In Barcelona entsteht eine der grössten Fussgängerzonen Europas

Felix Schindler /  Die Bürgermeisterin von Barcelona will das Auto aus dem bevölkerungsreichsten Stadtteil zurückdrängen.

Sie heissen Superblocks – oder, auf katalanisch, Superilles. Und sie sollen Barcelona zu einer besseren Stadt machen. Superilles bestehen in der Regel aus neun Häuserblocks. Zwischen den Häusern werden die Strassen mit Bäumen und Sitzgelegenheiten ausgestattet, die Kreuzungen dienen als öffentliche Plätze und der ganze Block ist für den Durchgangsverkehr gesperrt.

Am Mittwoch gab Barcelonas Bürgermeisterin Ada Colau bekannt, dass im bevölkerungsreichsten Stadtteil Eixample in den kommenden zehn Jahren Superilles flächendeckend realisiert werden sollen. Eixample wird so zu einer riesigen Fussgängerzone mit einem Netz aus grünen Achsen. Wenn Colaus Pläne nicht am Widerstand der Autolobby scheitern, wird in Eixample von überall her ein Platz oder ein Park in einer Minute Gehdistanz erreichbar sein.


Die Zahl der Autostrassen im bevölkerungsreichsten Quartier Barcelonas wird radikal reduziert. (Ajuntament de Barcelona). Etwas grössere Auflösung hier.

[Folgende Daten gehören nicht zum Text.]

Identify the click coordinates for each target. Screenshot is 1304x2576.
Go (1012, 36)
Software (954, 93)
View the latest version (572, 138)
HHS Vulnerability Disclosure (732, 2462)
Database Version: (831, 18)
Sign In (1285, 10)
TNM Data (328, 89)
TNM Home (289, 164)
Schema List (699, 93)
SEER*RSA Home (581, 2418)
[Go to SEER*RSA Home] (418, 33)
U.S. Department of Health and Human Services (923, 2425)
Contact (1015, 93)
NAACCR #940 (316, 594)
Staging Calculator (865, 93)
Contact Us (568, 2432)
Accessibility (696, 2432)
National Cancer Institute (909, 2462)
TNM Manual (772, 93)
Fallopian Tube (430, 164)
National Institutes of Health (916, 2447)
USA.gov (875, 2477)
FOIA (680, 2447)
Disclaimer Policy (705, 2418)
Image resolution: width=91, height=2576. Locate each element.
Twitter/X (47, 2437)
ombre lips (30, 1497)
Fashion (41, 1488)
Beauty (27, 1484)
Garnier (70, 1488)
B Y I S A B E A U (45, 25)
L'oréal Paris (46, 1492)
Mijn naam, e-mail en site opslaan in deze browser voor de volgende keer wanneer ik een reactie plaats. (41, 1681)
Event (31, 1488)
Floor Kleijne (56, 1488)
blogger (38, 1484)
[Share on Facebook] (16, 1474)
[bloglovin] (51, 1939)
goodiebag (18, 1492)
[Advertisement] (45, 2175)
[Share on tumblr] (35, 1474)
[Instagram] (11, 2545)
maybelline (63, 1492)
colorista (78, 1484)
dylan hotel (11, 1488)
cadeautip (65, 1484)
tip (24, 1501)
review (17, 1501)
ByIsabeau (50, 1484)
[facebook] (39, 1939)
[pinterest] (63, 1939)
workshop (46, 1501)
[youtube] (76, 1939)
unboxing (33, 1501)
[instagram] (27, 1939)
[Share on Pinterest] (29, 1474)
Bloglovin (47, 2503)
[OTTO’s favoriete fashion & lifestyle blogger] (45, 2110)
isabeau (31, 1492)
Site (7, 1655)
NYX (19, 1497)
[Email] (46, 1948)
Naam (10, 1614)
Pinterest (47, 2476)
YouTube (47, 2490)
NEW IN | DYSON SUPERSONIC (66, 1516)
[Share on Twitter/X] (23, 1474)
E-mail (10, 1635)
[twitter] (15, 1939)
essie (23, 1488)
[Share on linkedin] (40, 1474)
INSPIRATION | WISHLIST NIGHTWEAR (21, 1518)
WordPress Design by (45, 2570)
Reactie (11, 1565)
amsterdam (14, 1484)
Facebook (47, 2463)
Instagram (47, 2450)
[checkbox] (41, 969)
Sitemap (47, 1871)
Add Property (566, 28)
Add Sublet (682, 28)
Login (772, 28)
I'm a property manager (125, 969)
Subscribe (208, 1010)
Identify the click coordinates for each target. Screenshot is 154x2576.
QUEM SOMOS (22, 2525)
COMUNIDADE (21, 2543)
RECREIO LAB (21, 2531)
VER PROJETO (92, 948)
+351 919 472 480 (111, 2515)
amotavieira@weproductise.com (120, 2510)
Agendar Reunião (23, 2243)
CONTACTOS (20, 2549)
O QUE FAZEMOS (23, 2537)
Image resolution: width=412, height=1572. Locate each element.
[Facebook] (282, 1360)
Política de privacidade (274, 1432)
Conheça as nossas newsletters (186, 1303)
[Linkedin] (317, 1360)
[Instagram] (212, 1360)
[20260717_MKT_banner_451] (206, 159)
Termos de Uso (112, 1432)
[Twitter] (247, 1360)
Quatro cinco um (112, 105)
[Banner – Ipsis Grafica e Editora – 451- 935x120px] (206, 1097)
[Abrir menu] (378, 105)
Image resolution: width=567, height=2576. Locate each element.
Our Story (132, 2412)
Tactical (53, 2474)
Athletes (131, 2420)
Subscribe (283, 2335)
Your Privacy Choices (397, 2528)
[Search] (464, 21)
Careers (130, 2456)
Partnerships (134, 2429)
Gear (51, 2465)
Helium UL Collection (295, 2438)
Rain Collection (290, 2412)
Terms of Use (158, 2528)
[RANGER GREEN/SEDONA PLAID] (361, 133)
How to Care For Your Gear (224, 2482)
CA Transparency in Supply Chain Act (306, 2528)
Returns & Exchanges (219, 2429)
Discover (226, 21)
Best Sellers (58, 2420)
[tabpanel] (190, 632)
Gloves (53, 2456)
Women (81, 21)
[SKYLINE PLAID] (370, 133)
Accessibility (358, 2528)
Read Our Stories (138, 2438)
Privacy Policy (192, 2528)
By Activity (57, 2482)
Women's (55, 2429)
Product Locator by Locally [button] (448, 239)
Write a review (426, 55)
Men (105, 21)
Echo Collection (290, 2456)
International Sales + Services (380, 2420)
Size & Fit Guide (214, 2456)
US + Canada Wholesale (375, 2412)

Laut dem Nachrichtenportal «Bloomberg» handelt es sich beim Plan um einen der gründlichsten Umbauten einer europäischen Grossstadt in diesem Jahrhundert. Der Stadtteil Eixample entstand im 19. Jahrhundert auf dem Reissbrett, der Bauingenieur Ildefons Cerdà konzipierte einen Raster aus quadratischen Wohnblocks mit einer Kantenlänge von 133 Metern und einem Abstand von jeweils 20 Metern. Ab den 1960er-Jahren wurden diese Zwischenräume der Automobilität preisgegeben. Heute dient der Raum zwischen den Häusern als Verbindung zwischen dem einen Ende der Stadt und dem anderen. Doch Autos, die mit 50 km/h zwischen Häusern hindurchfahren, trennen das eigene Haus von dem des Nachbarn. Autos beanspruchen 60 Prozent der Verkehrsfläche in Barcelona, bewältigen aber nur 20 Prozent der Mobilität. 350’000 Autos fahren täglich durch den Bezirk hindurch, die Grenzwerte für Stickstoffdioxid- oder Feinstaubbelastung werden praktisch zu jeder Zeit überschritten.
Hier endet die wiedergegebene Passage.